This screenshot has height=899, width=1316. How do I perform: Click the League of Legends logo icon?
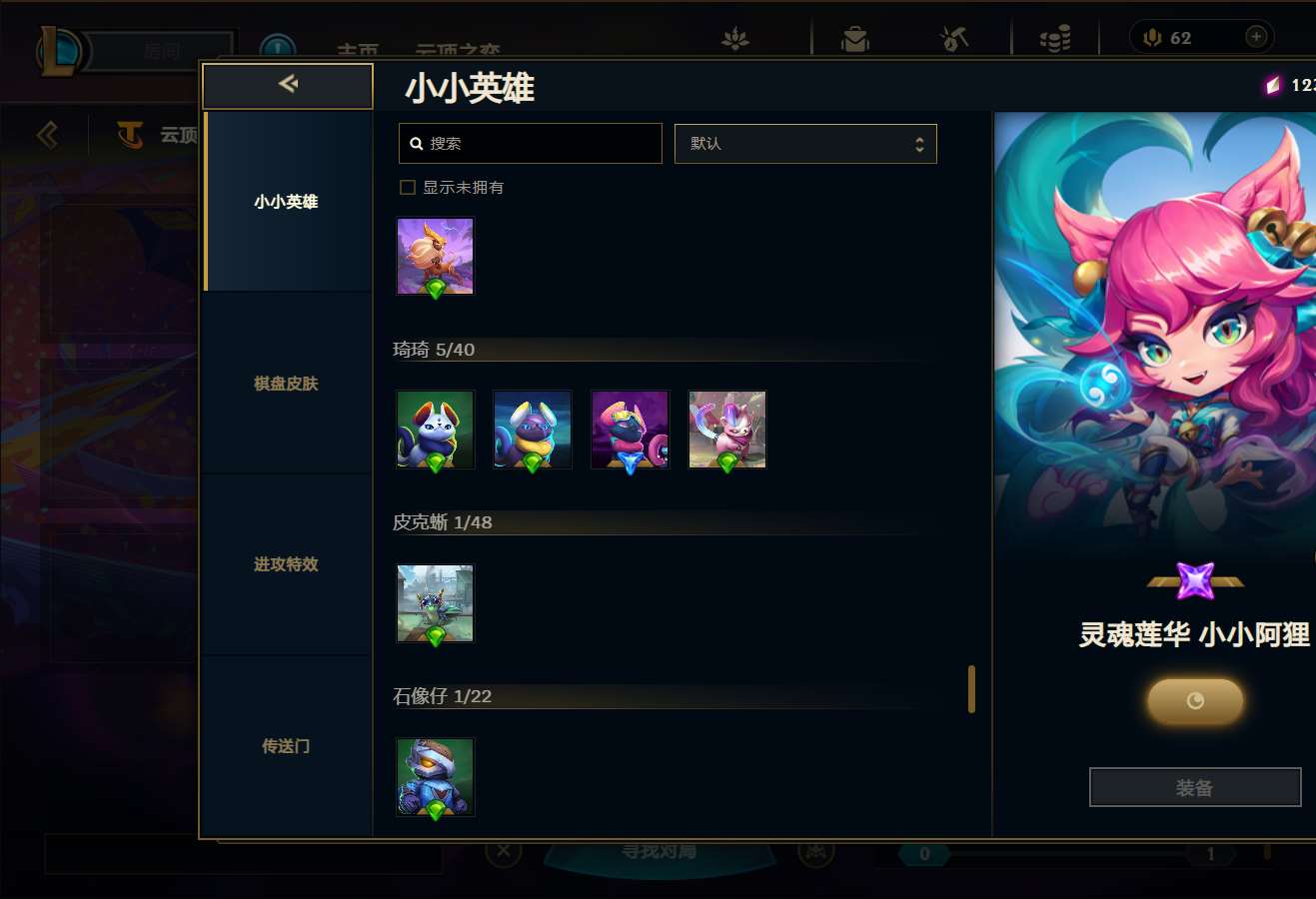click(58, 52)
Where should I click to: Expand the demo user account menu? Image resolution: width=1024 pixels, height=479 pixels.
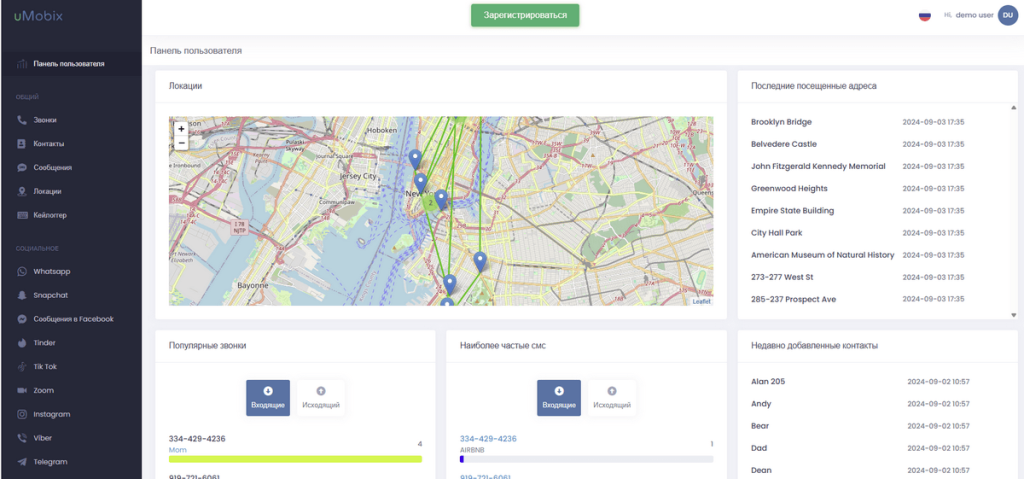coord(1007,15)
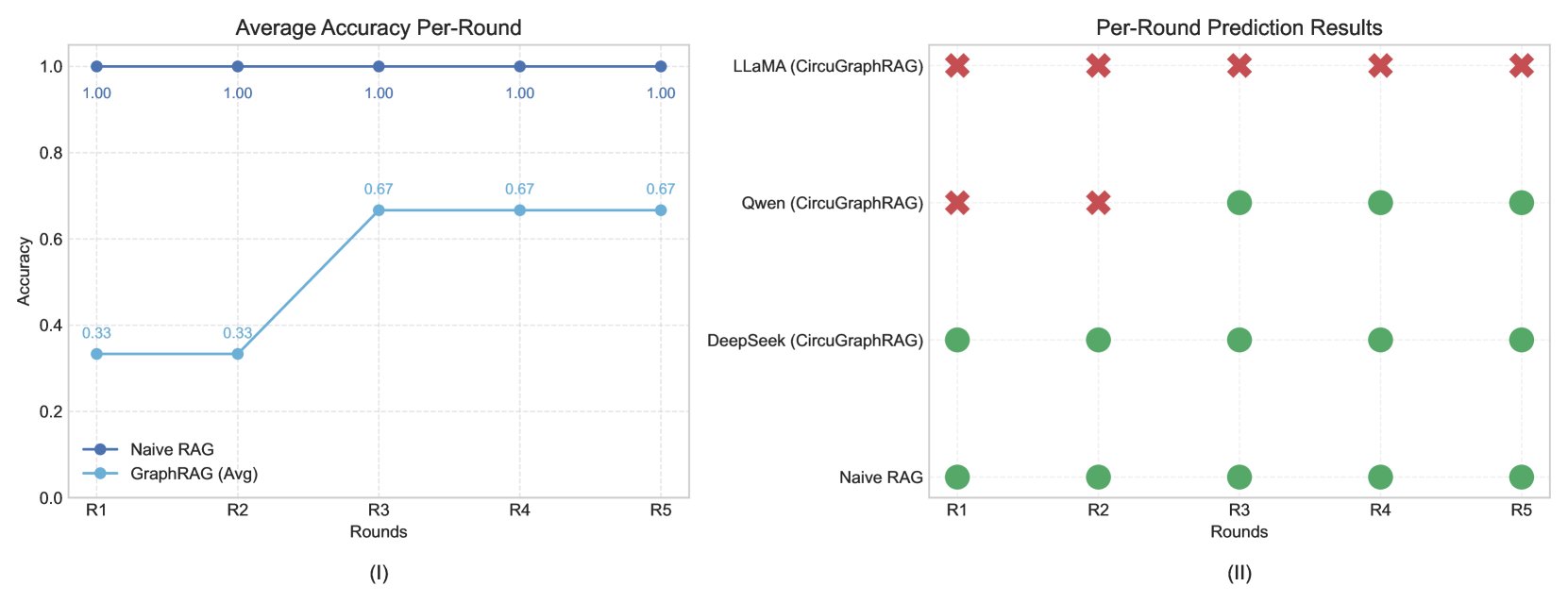Click Qwen red X marker at R2
Screen dimensions: 1568x603
click(1098, 203)
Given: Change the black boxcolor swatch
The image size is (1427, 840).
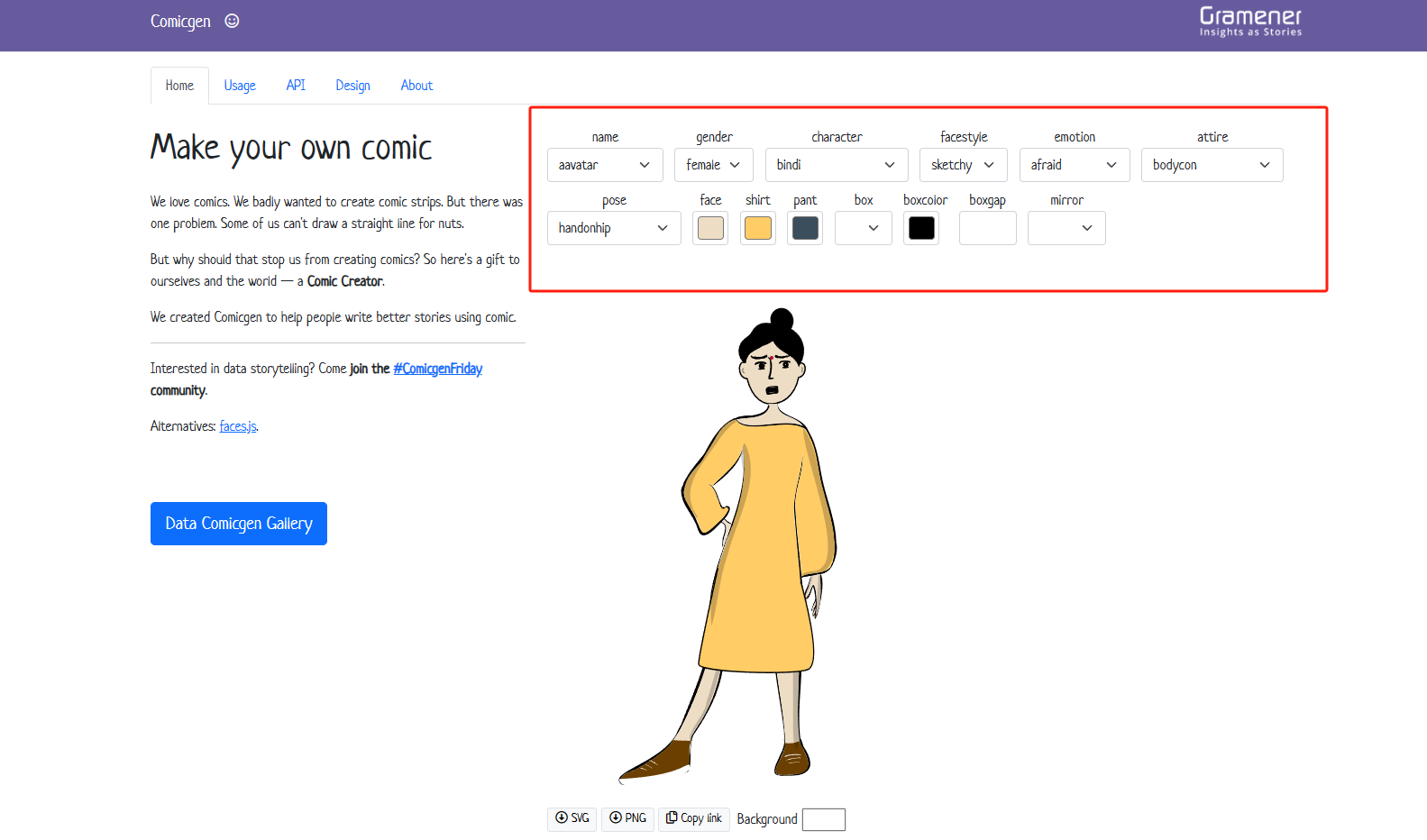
---*---
#### [EXERCISE INSTRUCTIONS]
Please write out every line of the listing above as a numbered list, skipping blank lines and leaving out the pictures.

#### [TASK RESULT]
1. This screenshot has height=899, width=1316. How do I perform: Click the League of Legends logo icon?
2. click(58, 52)
3. Where should I click to: Expand the demo user account menu? Image resolution: width=1024 pixels, height=479 pixels.
4. coord(1007,15)
5. Click Qwen red X marker at R2
6. Screen dimensions: 1568x603
7. click(1098, 203)
8. Given: Change the black boxcolor swatch
9. The image size is (1427, 840).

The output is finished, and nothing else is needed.